Problem to solve ->
Pick out every line of the entries below where "Given" occurs, and copy those lines.

Data supplied ->
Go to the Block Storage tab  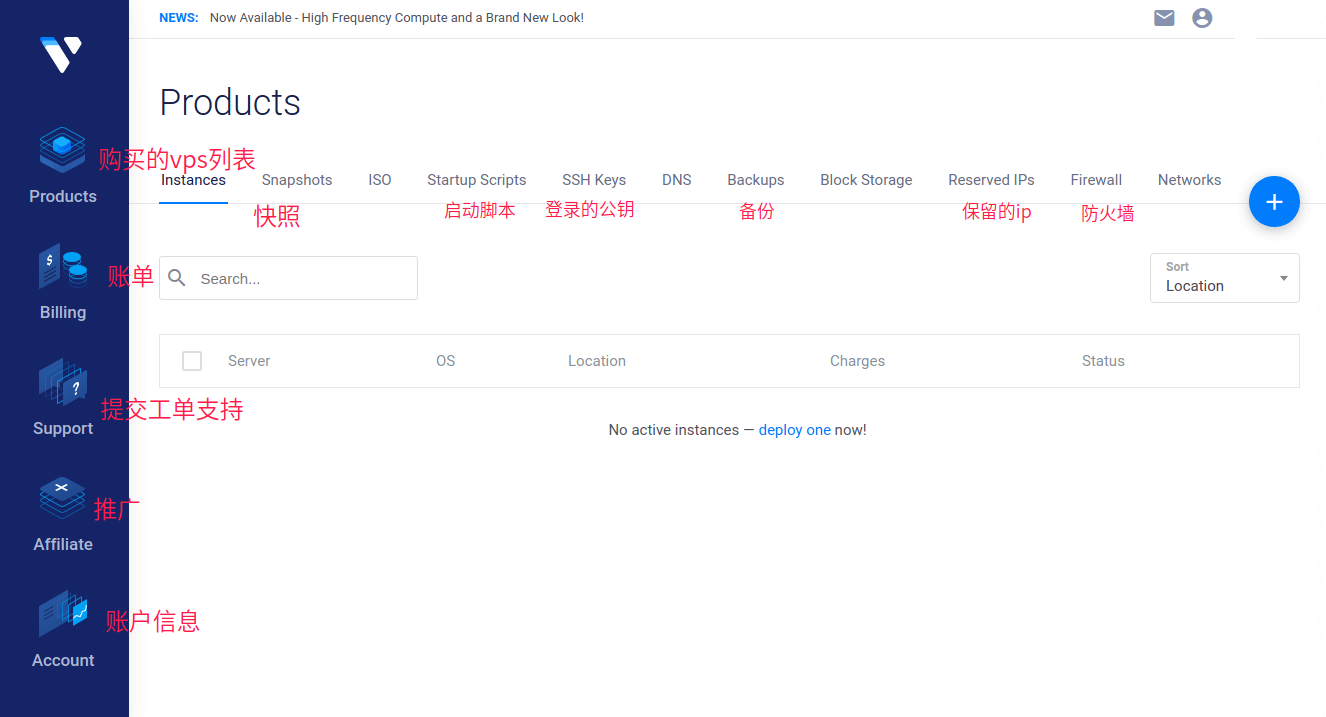[x=866, y=180]
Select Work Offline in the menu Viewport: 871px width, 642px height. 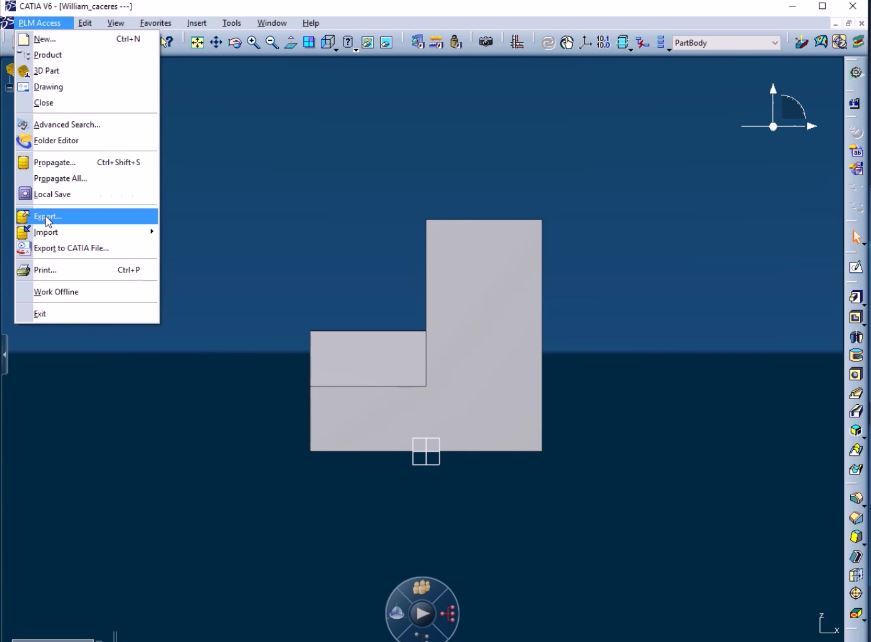[56, 292]
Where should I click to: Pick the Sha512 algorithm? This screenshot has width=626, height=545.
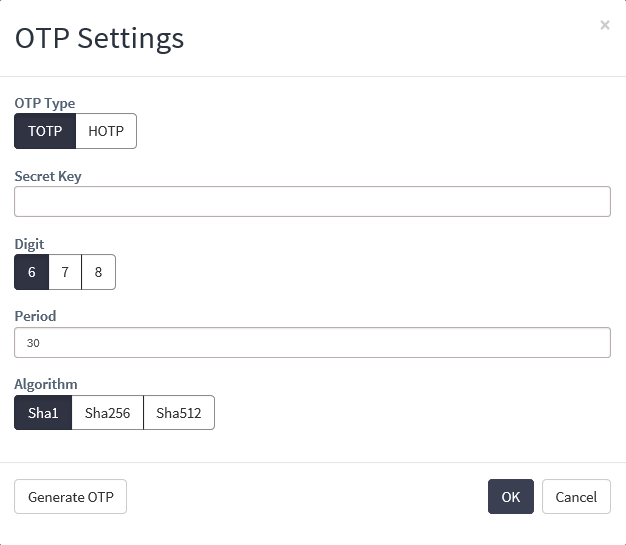pyautogui.click(x=179, y=413)
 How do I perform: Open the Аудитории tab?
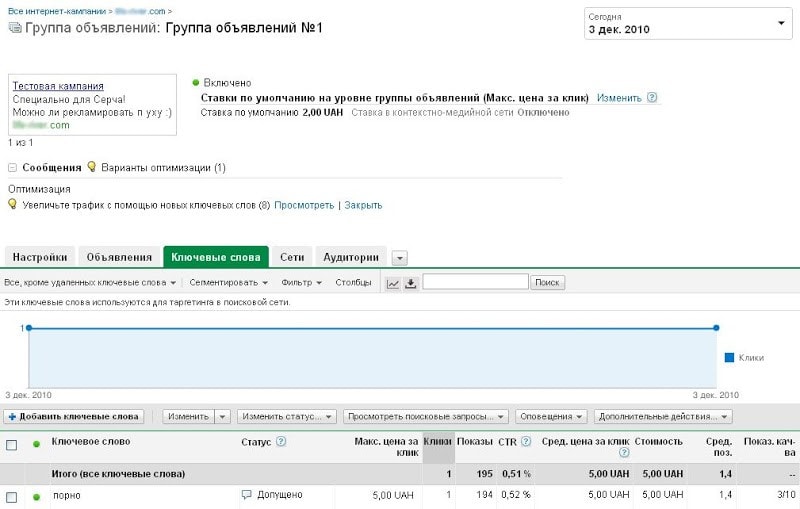[351, 257]
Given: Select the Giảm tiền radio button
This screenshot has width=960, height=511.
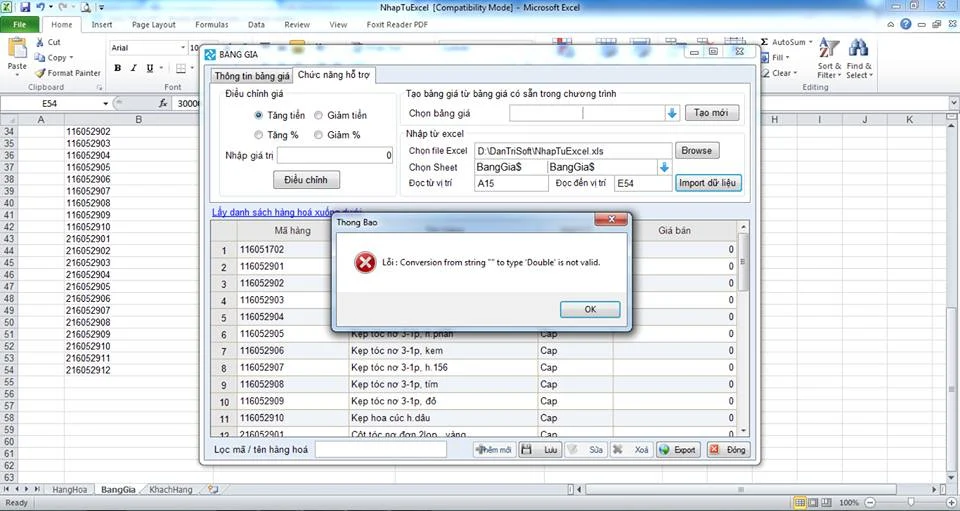Looking at the screenshot, I should (318, 115).
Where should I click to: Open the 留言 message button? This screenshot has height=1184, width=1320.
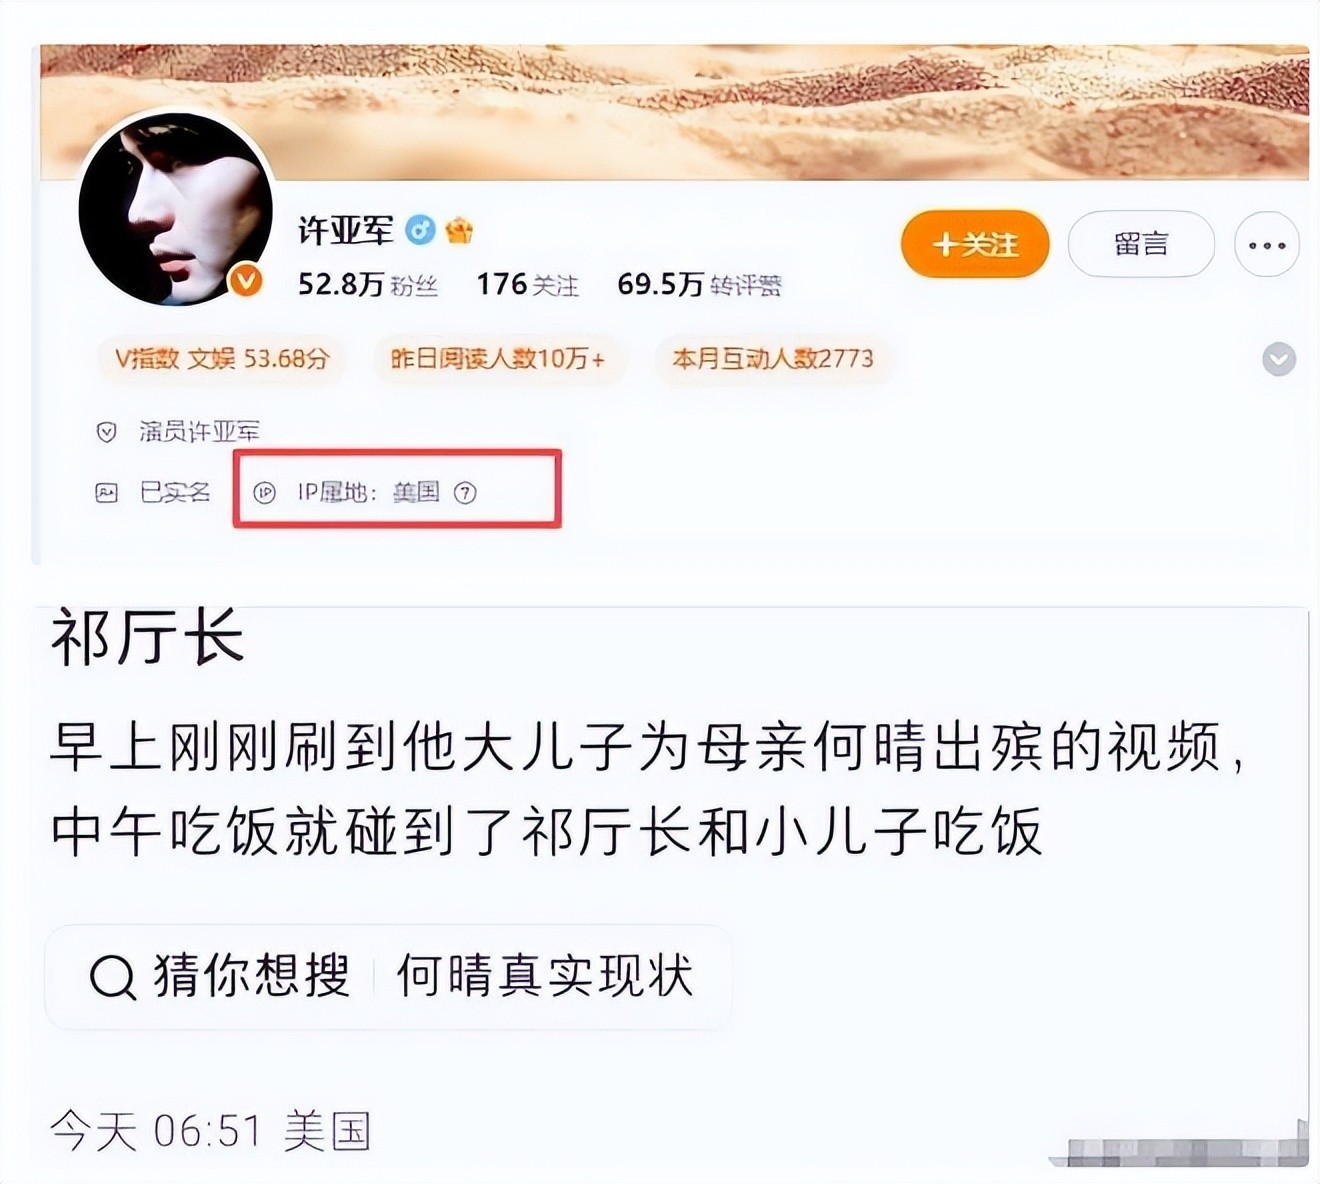point(1141,244)
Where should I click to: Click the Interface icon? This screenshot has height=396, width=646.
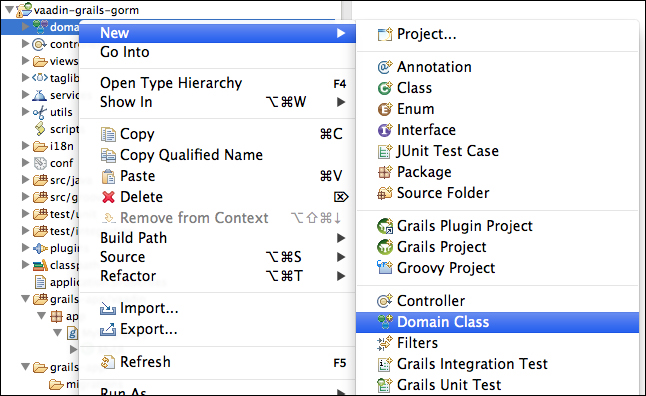[x=385, y=130]
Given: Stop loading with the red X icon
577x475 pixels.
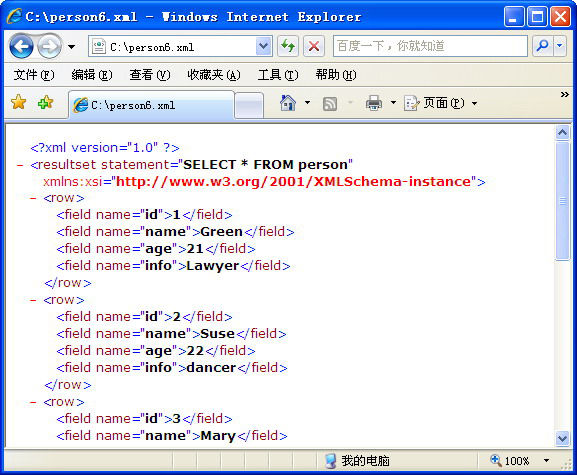Looking at the screenshot, I should pyautogui.click(x=314, y=46).
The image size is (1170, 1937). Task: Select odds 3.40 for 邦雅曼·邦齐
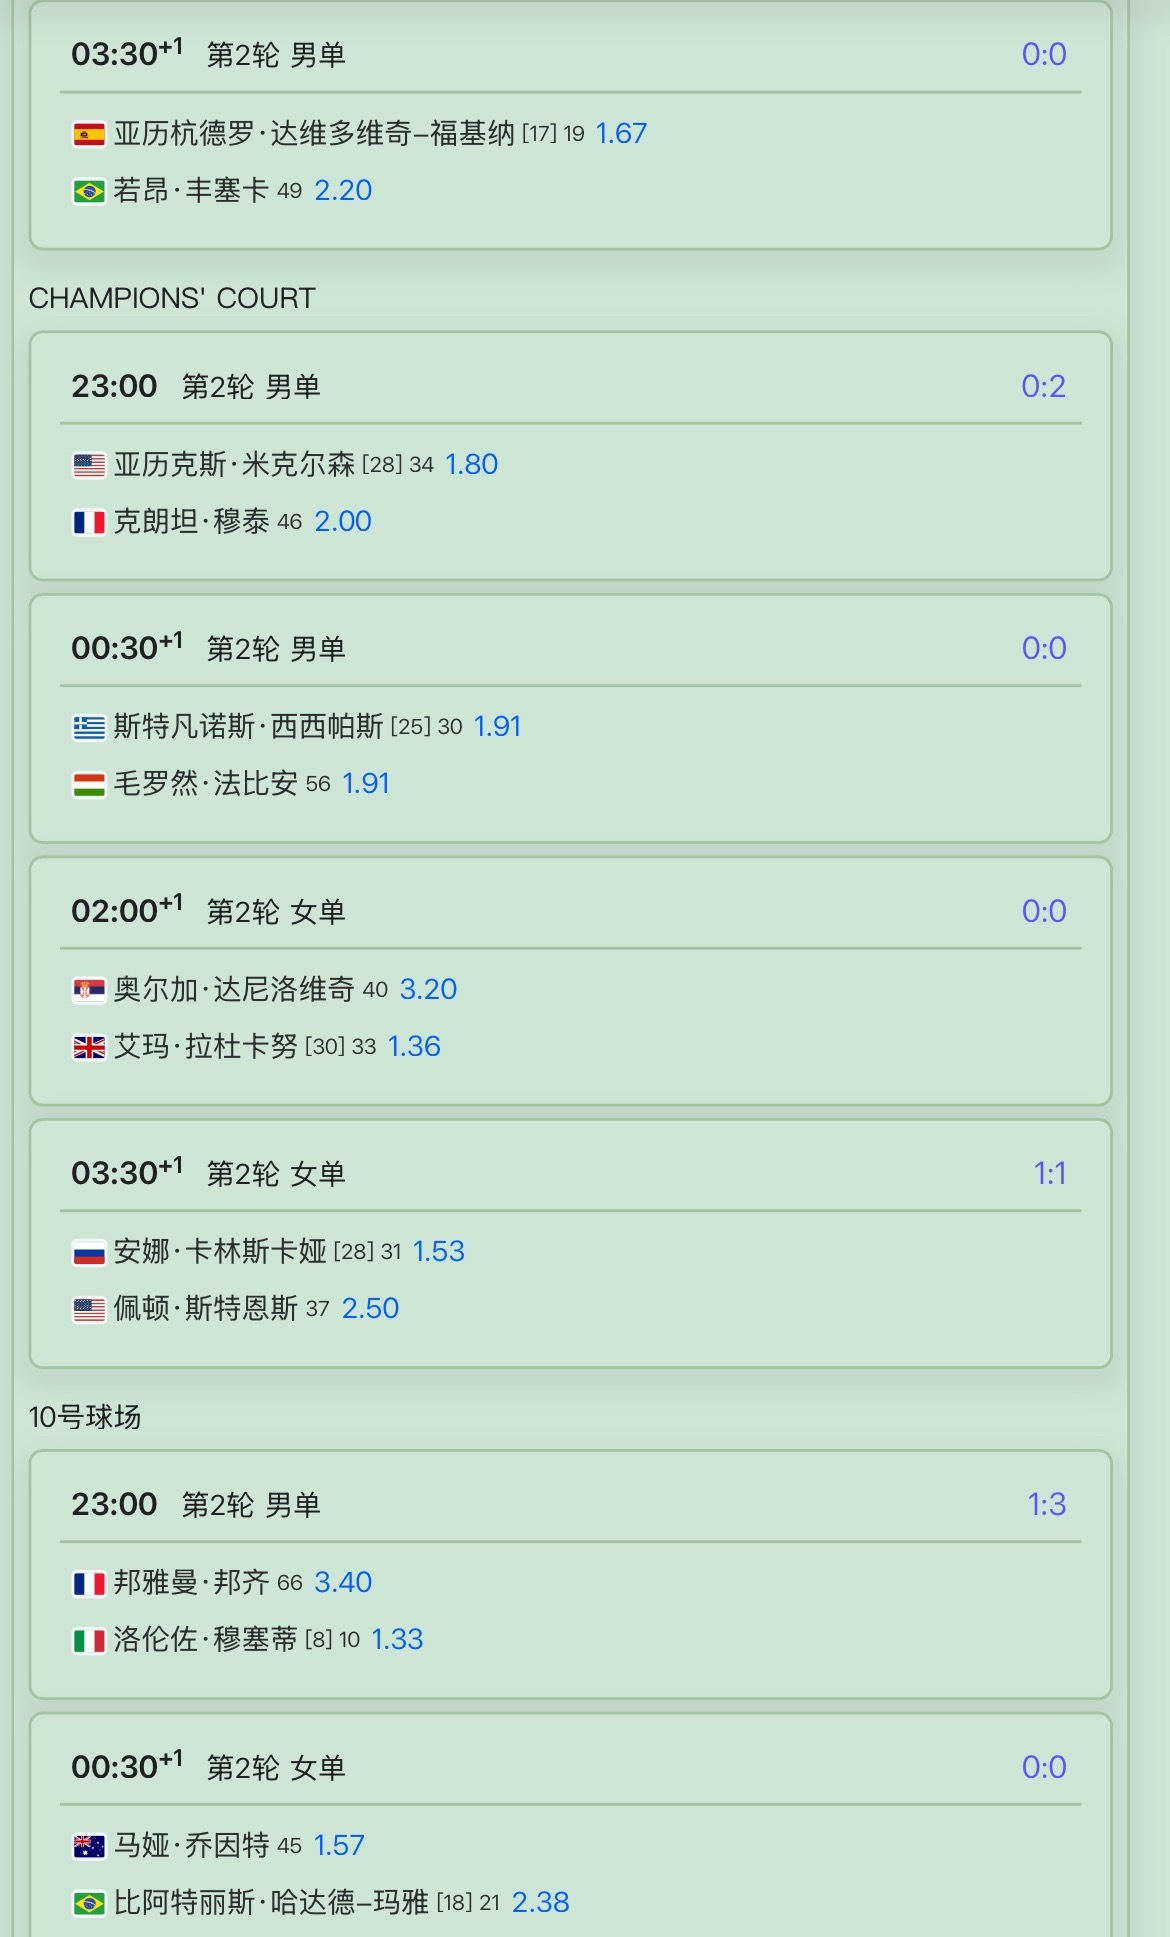pyautogui.click(x=343, y=1582)
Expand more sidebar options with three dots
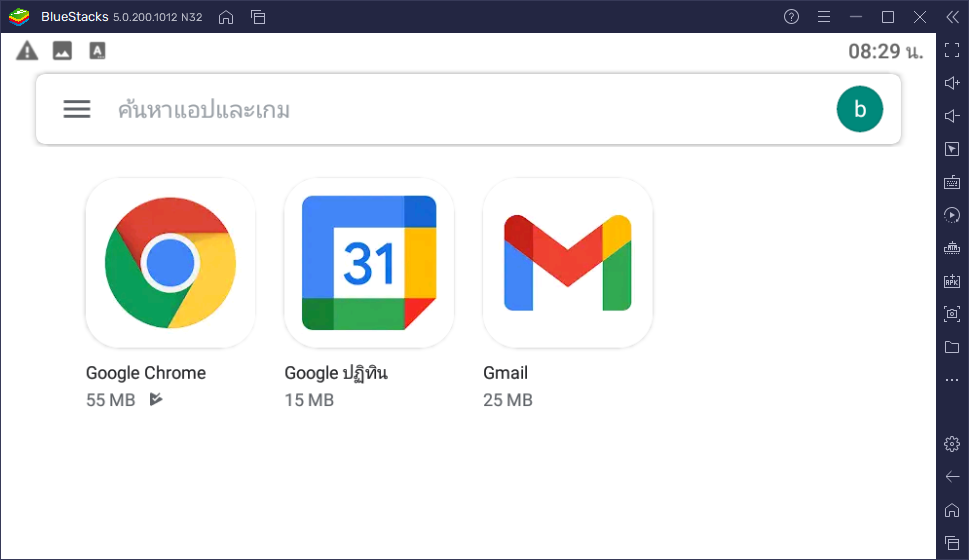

Task response ->
Given: Select the Giảm tiền radio button
Given: Stop loading with the red X icon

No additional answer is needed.